While United, the seasoned, battle-scarred campaigners are famed for their powers of recovery, City represent the brash pretenders to the crown who will no doubt face accusations of possessing a glass jaw should they lose at Stamford Bridge on Monday.
Despite history telling us otherwise, the seismic shock of demotion to the Europa League, not to mention adjusting to the demands of potentially switching to a Thursday-Sunday playing schedule, is likely provide a sterner test of United’s metal.
Sir Alex Ferguson was quick to point out that his club has often used disappointment as a tool for motivation in the past, but the schooling his side received at Old Trafford at the hands of City in October has failed to trigger the sort of reaction usually associated with United.

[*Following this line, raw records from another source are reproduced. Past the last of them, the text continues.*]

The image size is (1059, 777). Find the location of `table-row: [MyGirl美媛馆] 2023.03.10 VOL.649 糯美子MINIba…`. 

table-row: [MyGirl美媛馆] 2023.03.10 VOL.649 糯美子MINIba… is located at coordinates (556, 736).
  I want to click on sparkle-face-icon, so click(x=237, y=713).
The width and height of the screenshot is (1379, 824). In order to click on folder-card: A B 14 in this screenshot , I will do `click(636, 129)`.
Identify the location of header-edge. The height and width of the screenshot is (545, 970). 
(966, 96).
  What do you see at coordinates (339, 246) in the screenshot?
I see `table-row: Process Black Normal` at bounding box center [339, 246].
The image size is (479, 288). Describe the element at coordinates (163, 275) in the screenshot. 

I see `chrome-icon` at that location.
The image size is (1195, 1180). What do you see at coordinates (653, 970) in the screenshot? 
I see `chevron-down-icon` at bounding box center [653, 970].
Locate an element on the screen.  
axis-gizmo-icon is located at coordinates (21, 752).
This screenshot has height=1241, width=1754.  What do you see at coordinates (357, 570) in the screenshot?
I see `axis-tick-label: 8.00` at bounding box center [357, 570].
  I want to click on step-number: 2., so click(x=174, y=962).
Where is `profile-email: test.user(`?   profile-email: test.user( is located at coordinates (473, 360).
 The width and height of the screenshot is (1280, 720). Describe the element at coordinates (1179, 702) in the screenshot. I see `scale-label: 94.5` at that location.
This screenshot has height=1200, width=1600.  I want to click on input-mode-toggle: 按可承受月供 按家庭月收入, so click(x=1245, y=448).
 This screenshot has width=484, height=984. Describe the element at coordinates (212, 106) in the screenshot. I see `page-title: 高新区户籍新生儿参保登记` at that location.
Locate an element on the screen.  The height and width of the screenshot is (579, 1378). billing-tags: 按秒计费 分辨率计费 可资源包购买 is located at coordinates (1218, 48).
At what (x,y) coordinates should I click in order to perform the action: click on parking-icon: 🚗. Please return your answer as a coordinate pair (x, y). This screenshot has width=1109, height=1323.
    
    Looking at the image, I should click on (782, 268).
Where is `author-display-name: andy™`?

Results, domestically at least, may suggest otherwise, but since that 6-1 derby reversal, United have retreated into their shell and have survived on instinct.
The swagger that accompanied their blistering start to the season has been abandoned in favour of a safety first approach that hints at an acceptance on Ferguson’s part that his squad are not capable of the sort of cavalier displays that have characterised City’s rise to the Premier League summit.
Injuries to key performers Javier Hernandez and Nemanja Vidic will weaken the champions still further, while last week’s Carling Cup quarter-final defeat against Crystal Palace confirmed youngsters such as Federico Macheda simply aren’t up to the task.
Meanwhile, although a club intent on global domination such as City will doubtless have had their pride stung by Wednesday’s events, a run in the Europa League was a fate they had seemingly been preparing themselves for ever since the defeat in Munich on matchday two.
Moreover, while United may view the competition as an inconvenience, City are likely to embrace it as an opportunity to further establish themselves on the European map.
And unlike their local rivals, a lack of strength in depth is hardly going to hinder their ambitions, particularly with the transfer window set to open in January.